# start of Provided data

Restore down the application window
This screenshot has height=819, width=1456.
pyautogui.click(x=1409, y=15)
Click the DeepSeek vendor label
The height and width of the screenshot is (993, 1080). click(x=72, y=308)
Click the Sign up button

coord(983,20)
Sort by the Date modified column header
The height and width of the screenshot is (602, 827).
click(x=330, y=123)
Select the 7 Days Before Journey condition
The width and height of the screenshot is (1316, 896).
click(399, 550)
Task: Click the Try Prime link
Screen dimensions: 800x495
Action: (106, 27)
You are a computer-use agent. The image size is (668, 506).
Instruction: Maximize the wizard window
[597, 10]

# end of Provided data

Please rename "window" to "pane" wherever it occurs in the rows above, and reproduce all the rows with nothing else changed.

**Task output:**
Restore down the application pane
This screenshot has height=819, width=1456.
pyautogui.click(x=1409, y=15)
Click the DeepSeek vendor label
The height and width of the screenshot is (993, 1080). click(x=72, y=308)
Click the Sign up button

coord(983,20)
Sort by the Date modified column header
The height and width of the screenshot is (602, 827).
click(x=330, y=123)
Select the 7 Days Before Journey condition
The width and height of the screenshot is (1316, 896).
click(399, 550)
Task: Click the Try Prime link
Screen dimensions: 800x495
Action: (106, 27)
You are a computer-use agent. The image size is (668, 506).
Instruction: Maximize the wizard pane
[597, 10]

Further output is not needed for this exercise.